[START OF RECORDS SUPPLIED]

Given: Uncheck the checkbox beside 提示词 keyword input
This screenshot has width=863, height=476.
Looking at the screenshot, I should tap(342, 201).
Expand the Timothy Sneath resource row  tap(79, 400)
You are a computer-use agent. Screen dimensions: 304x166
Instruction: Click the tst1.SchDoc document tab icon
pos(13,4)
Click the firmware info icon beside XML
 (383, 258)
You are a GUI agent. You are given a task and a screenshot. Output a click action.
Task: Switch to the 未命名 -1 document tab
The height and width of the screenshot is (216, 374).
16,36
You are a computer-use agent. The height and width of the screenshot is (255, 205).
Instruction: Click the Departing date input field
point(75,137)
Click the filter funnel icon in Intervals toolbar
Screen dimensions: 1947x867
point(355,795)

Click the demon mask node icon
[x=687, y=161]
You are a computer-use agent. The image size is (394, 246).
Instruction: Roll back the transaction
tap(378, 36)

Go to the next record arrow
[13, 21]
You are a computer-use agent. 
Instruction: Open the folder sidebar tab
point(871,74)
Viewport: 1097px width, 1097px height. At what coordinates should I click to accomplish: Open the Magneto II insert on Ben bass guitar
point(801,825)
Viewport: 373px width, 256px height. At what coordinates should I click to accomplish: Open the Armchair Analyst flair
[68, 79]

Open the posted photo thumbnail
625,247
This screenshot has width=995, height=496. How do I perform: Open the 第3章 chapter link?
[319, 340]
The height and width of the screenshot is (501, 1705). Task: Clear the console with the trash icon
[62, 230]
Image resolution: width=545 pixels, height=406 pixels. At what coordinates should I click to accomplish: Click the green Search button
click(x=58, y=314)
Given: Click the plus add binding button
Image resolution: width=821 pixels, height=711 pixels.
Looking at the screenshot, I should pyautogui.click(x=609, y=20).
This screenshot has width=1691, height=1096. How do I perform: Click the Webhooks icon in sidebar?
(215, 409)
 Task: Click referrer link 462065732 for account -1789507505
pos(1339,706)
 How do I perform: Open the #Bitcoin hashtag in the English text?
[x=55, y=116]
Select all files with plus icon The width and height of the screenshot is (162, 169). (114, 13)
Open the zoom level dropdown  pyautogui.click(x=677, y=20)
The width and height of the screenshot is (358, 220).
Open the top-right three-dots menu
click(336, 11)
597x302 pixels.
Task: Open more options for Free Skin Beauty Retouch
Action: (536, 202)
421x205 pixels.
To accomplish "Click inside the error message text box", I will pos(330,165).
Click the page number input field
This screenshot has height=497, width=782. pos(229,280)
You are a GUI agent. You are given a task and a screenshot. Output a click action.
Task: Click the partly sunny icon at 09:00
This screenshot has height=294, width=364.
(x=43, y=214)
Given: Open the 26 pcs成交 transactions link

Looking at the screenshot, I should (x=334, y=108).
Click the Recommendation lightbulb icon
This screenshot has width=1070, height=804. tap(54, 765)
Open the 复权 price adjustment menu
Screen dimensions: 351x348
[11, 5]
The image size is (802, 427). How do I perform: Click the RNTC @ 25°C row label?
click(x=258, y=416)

[END OF RECORDS SUPPLIED]

**GOAL OF THE EXERCISE**
Convert every line of the listing above into a numbered list, leaving out the blank lines.

**FINAL ANSWER**
1. Given: Uncheck the checkbox beside 提示词 keyword input
2. This screenshot has width=863, height=476.
3. Looking at the screenshot, I should tap(342, 201).
4. Expand the Timothy Sneath resource row  tap(79, 400)
5. You are a computer-use agent. Screen dimensions: 304x166
6. Instruction: Click the tst1.SchDoc document tab icon
7. pos(13,4)
8. Click the firmware info icon beside XML
9.  (383, 258)
10. You are a GUI agent. You are given a task and a screenshot. Output a click action.
11. Task: Switch to the 未命名 -1 document tab
12. The height and width of the screenshot is (216, 374).
13. 16,36
14. You are a computer-use agent. The height and width of the screenshot is (255, 205).
15. Instruction: Click the Departing date input field
16. point(75,137)
17. Click the filter funnel icon in Intervals toolbar
18. Screen dimensions: 1947x867
19. point(355,795)
20. Click the demon mask node icon
21. [x=687, y=161]
22. You are a computer-use agent. The image size is (394, 246).
23. Instruction: Roll back the transaction
24. tap(378, 36)
25. Go to the next record arrow
26. [13, 21]
27. You are a computer-use agent. 
28. Instruction: Open the folder sidebar tab
29. point(871,74)
30. Viewport: 1097px width, 1097px height. At what coordinates should I click to accomplish: Open the Magneto II insert on Ben bass guitar
31. point(801,825)
32. Viewport: 373px width, 256px height. At what coordinates should I click to accomplish: Open the Armchair Analyst flair
33. [68, 79]
34. Open the posted photo thumbnail
35. 625,247
36. This screenshot has width=995, height=496. How do I perform: Open the 第3章 chapter link?
37. [319, 340]
38. The height and width of the screenshot is (501, 1705). Task: Clear the console with the trash icon
39. [62, 230]
40. Image resolution: width=545 pixels, height=406 pixels. At what coordinates should I click to accomplish: Click the green Search button
41. click(x=58, y=314)
42. Given: Click the plus add binding button
43. Image resolution: width=821 pixels, height=711 pixels.
44. Looking at the screenshot, I should pyautogui.click(x=609, y=20).
45. This screenshot has width=1691, height=1096. How do I perform: Click the Webhooks icon in sidebar?
46. (215, 409)
47.  Task: Click referrer link 462065732 for account -1789507505
48. pos(1339,706)
49.  How do I perform: Open the #Bitcoin hashtag in the English text?
50. [x=55, y=116]
51. Select all files with plus icon The width and height of the screenshot is (162, 169). (114, 13)
52. Open the zoom level dropdown  pyautogui.click(x=677, y=20)
53. The width and height of the screenshot is (358, 220).
54. Open the top-right three-dots menu
55. click(336, 11)
56. 597x302 pixels.
57. Task: Open more options for Free Skin Beauty Retouch
58. Action: (536, 202)
59. 421x205 pixels.
60. To accomplish "Click inside the error message text box", I will pos(330,165).
61. Click the page number input field
62. This screenshot has height=497, width=782. pos(229,280)
63. You are a GUI agent. You are given a task and a screenshot. Output a click action.
64. Task: Click the partly sunny icon at 09:00
65. This screenshot has height=294, width=364.
66. (x=43, y=214)
67. Given: Open the 26 pcs成交 transactions link
68. Looking at the screenshot, I should (x=334, y=108).
69. Click the Recommendation lightbulb icon
70. This screenshot has width=1070, height=804. tap(54, 765)
71. Open the 复权 price adjustment menu
72. Screen dimensions: 351x348
73. [11, 5]
74. The image size is (802, 427). How do I perform: Click the RNTC @ 25°C row label?
75. click(x=258, y=416)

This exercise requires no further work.